Texto fornecido
══════════
“Homem e mulher os criou” (Gn 1,27)
Geraldo De Mori SJ
O dia 8 de março, dia Internacional da Mulher, tem sua origem em manifestações organizadas por mulheres, entre o final do século XIX e a primeira década do século XX, com reivindicações de melhores condições de vida e trabalho e o direito ao voto. Ao longo do século XX e no início do século XXI, a consciência da igualdade de direitos e a afirmação da diferença de sexos cresceram muito no mundo inteiro, seja no âmbito da sociedade civil, seja no âmbito das religiões. Apesar de terem avançado na conquista da cidadania, a cada ano, no dia que lhes é dedicado, as mulheres, e muitas instituições que acompanham e apoiam suas lutas, trazem dados que mostram o quanto a humanidade ainda está distante de reconhecer e fazer valer a equidade de gêneros, condição mínima para que haja justiça nas relações entre homens e mulheres. No Brasil, infelizmente, chama a atenção o alto índice de violência de homens contra as mulheres, que faz com que o país, no final de 2021, ocupe o quinto lugar no mundo no ranking de feminicídios.
No interior das igrejas cristãs em geral, e no da Igreja católica em particular, também cresceram muito, ao longo do último século, o apelo ao reconhecimento do papel e do aporte da mulher na história, na sociedade e na Igreja, por um lado, e as reivindicações à sua participação ativa nos ministérios, mesmo no do sacramento da ordem, nas instâncias de governo, discernimento e decisão eclesial, por outro. Na Assembleia Eclesial da América Latina e Caribe, realizada entre 21-28/11/2021, no México, esse apelo e essas reivindicações foram expressos respectivamente nos desafios 22 e 3 dos 41 que foram selecionados pelos assembleístas como importantes para serem enfrentados pela Igreja.
══════════
Segmento de dados
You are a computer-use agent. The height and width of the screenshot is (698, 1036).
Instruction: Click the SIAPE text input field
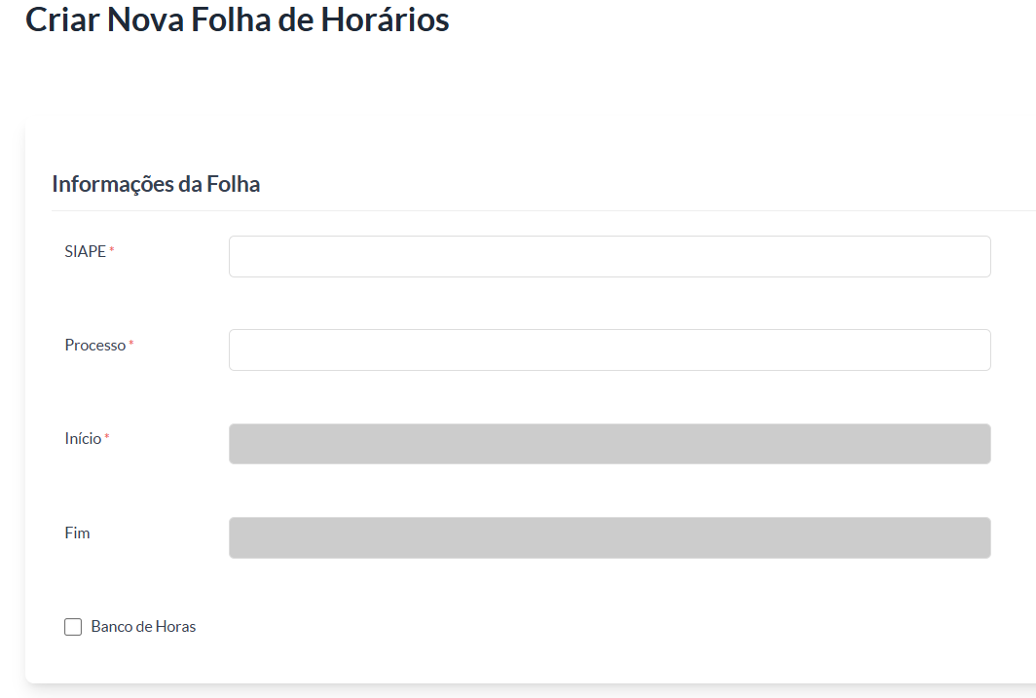(610, 256)
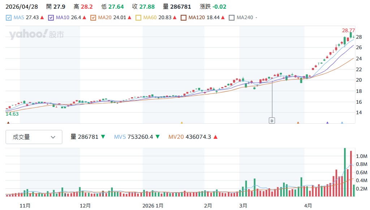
══════════
O que fazer
Você pode transcrever, sem mudar nada, o trecho do texto sobre o Dia Internacional da Mulher que começa em "No interior das" e vai até "enfrentados pela Igreja."? Use apenas o texto como fonte.

Resposta
No interior das igrejas cristãs em geral, e no da Igreja católica em particular, também cresceram muito, ao longo do último século, o apelo ao reconhecimento do papel e do aporte da mulher na história, na sociedade e na Igreja, por um lado, e as reivindicações à sua participação ativa nos ministérios, mesmo no do sacramento da ordem, nas instâncias de governo, discernimento e decisão eclesial, por outro. Na Assembleia Eclesial da América Latina e Caribe, realizada entre 21-28/11/2021, no México, esse apelo e essas reivindicações foram expressos respectivamente nos desafios 22 e 3 dos 41 que foram selecionados pelos assembleístas como importantes para serem enfrentados pela Igreja.